29 November 2022 News release Geneva, Switzerland
Injuries and violence take the lives of some 12 000 people around the world each day. As reflected in a new World Health Organization report, Preventing injuries and violence: an overview, 3 of the top 5 causes of death among people aged 5–29 years are injury related, namely road traffic injuries, homicide and suicide.
In addition to those, injury related killers are drowning, falls, burns and poisoning, among others. Of the 4.4 million annual injury related deaths, roughly 1 in 3 of these deaths result from road traffic crashes, 1 in 6 from suicide, 1 in 9 from homicide and 1 in 61 from war and conflict.

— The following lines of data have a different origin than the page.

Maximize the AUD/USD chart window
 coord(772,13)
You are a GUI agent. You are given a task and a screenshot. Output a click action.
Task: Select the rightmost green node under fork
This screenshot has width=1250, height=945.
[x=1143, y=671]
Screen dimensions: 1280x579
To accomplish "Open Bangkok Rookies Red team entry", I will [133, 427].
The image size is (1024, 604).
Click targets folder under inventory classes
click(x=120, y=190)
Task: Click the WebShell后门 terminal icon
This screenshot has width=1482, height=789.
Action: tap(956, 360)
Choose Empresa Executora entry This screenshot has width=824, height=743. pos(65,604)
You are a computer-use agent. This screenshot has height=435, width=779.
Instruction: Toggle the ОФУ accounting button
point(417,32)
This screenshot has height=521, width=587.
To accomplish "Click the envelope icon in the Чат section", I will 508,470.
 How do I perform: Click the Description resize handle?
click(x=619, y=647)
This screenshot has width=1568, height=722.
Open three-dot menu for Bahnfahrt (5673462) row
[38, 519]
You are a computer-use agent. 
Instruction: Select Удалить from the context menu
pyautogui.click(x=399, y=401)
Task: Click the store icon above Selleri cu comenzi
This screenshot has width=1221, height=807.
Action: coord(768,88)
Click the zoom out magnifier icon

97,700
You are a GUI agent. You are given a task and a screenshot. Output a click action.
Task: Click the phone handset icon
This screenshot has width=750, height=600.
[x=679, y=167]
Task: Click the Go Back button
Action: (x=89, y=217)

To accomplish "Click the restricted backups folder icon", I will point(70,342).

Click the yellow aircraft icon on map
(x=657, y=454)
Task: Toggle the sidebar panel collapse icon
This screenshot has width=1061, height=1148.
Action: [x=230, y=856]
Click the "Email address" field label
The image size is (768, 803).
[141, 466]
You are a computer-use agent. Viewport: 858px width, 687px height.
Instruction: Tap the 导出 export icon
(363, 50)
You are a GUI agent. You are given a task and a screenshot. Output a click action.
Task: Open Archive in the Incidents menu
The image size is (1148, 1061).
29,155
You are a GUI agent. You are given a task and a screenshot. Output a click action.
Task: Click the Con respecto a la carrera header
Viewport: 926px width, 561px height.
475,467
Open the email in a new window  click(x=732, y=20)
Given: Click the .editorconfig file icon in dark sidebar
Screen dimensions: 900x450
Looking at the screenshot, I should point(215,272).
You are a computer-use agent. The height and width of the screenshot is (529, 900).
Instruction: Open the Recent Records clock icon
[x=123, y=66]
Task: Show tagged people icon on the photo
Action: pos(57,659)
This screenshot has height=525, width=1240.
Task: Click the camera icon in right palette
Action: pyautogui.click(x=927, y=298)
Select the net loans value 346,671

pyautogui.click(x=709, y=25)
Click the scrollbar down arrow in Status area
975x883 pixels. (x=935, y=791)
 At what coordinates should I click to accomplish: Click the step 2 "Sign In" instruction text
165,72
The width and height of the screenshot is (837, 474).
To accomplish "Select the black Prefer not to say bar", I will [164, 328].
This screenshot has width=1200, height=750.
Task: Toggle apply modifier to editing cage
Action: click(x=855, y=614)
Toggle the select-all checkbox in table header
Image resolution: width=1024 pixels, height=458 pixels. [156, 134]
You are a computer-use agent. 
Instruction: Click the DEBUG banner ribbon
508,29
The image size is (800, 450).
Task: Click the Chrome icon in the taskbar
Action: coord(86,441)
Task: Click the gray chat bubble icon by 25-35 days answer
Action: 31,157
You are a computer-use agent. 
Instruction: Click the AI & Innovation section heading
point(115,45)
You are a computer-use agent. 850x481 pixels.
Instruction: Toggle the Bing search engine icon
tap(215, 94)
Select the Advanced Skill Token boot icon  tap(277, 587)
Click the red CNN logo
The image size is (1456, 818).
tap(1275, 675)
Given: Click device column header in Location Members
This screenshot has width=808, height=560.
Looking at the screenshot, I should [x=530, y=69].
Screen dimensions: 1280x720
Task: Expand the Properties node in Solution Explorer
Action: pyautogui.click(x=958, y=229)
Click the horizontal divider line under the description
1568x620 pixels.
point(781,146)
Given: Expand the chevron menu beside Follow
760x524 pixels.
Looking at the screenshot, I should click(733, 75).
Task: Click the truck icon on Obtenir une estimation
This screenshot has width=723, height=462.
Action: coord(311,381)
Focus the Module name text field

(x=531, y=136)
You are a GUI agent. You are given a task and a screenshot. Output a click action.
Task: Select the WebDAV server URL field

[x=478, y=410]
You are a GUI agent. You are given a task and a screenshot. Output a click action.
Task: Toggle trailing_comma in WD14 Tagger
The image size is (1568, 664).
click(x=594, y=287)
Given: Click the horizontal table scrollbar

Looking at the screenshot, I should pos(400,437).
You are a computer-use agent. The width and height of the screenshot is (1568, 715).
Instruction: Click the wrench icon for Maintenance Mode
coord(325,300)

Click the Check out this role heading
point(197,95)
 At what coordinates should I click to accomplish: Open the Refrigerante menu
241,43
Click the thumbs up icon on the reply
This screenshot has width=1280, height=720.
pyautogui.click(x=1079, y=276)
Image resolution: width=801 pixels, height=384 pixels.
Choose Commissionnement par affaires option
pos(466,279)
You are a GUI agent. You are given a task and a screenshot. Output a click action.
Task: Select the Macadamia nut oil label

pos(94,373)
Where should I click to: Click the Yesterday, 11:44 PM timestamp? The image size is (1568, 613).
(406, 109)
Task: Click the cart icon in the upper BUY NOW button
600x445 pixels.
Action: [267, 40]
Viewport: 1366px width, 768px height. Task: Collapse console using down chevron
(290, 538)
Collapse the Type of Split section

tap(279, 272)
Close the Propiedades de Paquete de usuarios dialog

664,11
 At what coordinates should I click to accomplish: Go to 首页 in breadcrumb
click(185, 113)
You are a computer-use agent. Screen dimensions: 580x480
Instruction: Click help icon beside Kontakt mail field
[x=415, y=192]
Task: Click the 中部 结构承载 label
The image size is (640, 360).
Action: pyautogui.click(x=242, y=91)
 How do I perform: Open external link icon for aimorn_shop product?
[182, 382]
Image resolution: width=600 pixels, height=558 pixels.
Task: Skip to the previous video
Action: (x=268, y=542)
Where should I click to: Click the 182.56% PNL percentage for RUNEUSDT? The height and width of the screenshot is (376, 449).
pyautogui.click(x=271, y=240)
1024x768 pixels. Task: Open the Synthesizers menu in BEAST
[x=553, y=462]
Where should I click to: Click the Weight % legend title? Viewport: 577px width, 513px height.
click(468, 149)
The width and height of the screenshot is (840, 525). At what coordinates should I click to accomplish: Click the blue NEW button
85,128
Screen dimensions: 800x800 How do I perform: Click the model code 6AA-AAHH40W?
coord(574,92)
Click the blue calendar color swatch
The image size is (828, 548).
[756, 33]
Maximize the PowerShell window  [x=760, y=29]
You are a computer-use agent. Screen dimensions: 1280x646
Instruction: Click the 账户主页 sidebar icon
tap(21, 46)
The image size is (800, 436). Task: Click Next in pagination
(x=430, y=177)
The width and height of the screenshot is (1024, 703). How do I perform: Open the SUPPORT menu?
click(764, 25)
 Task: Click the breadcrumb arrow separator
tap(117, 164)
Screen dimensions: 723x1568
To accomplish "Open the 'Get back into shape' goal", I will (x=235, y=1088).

“People living in poverty are significantly more likely to suffer an injury than the wealthy,” said Dr Tedros Adhanom Ghebreyesus, WHO Director-General. “The health sector has a major role in addressing these health inequities and in preventing injuries and violence, through collecting data, developing policies, providing services and programming for prevention and care, building capacities, and advocating for greater attention to underserved communities.”
Many effective and low-cost interventions are available. For example, in Spain, setting the default speed limit for cities at 30 kilometres per hour is improving road safety; in Viet Nam, providing swimming training is preventing drowning; and in the Philippines, legislation to raise the age of sexual consent from 12 years to 16, in a bid to protect minors from sexual violence, is bringing positive change. However, in most countries, political will and investment are lacking as measures are not in place in sufficient levels.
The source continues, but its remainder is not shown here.